Heat the oven. Preheat to 450°F (230°C). Place a sheet pan or pizza stone inside to warm up. A hot surface helps the flatbread crisp.
Prep the cottage cheese base. In a blender or food processor, blend cottage cheese with garlic, Italian seasoning, a pinch of salt, and a few grinds of pepper until smooth and creamy.
Aim for a spreadable consistency.
Par-bake the flatbread. Brush both sides lightly with olive oil. Pre-bake on the hot pan for 3–4 minutes per side until just starting to firm up. This keeps the bottom from going soggy.

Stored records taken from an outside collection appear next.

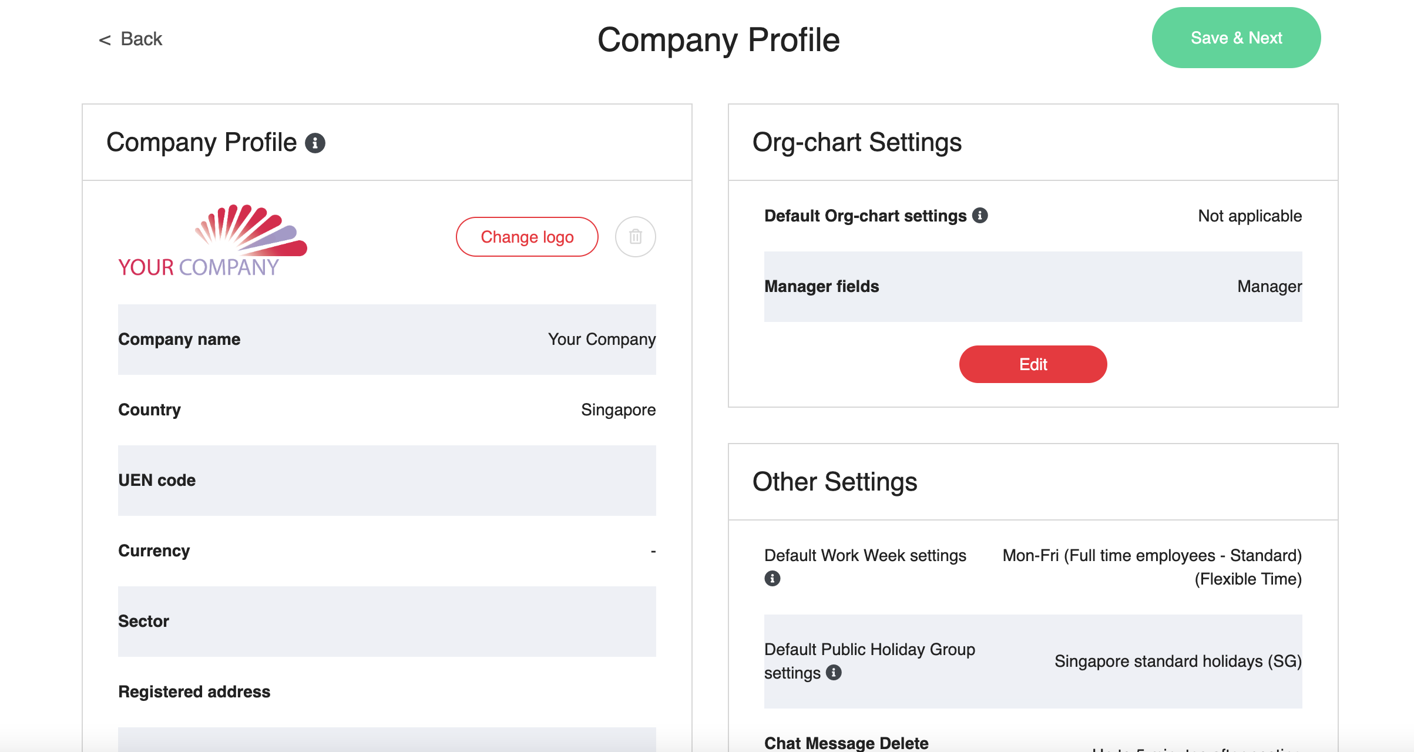Click the trash icon to delete the logo
The width and height of the screenshot is (1414, 752).
(635, 237)
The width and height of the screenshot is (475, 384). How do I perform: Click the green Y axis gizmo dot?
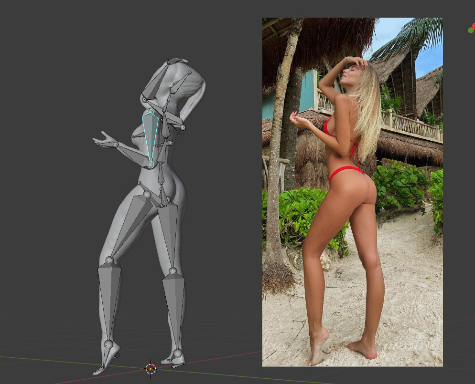(470, 30)
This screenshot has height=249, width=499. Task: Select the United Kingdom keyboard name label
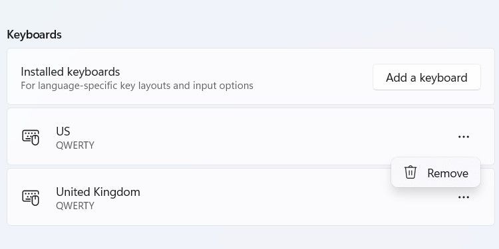pyautogui.click(x=98, y=192)
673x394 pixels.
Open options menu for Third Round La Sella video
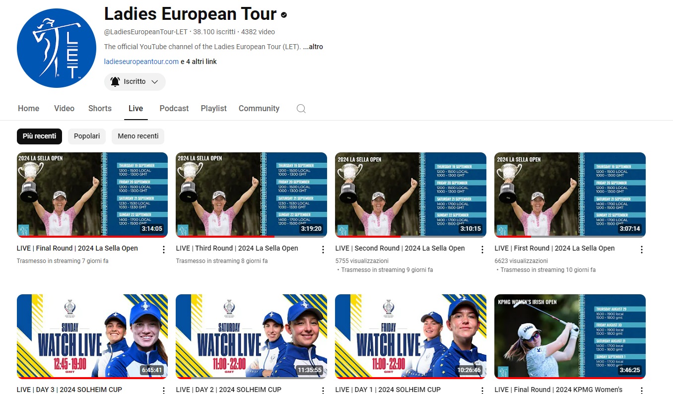coord(323,250)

Build the pizzas. Spread a generous layer of the blended cottage cheese over each flatbread, leaving a small border.
Sprinkle mozzarella and Parmesan evenly over the top.
Add toppings—sparingly. Layer on thinly sliced veggies or cooked proteins. Keep toppings light so everything crisps and melts nicely.
Bake until golden. Return to the oven for 6–9 minutes, until cheese melts and edges are crisp. For extra color, broil for 1 minute at the end, watching closely.
Finish fresh. Let rest 2 minutes.
Top with fresh basil, a drizzle of olive oil, and a pinch of red pepper flakes. Slice and serve hot.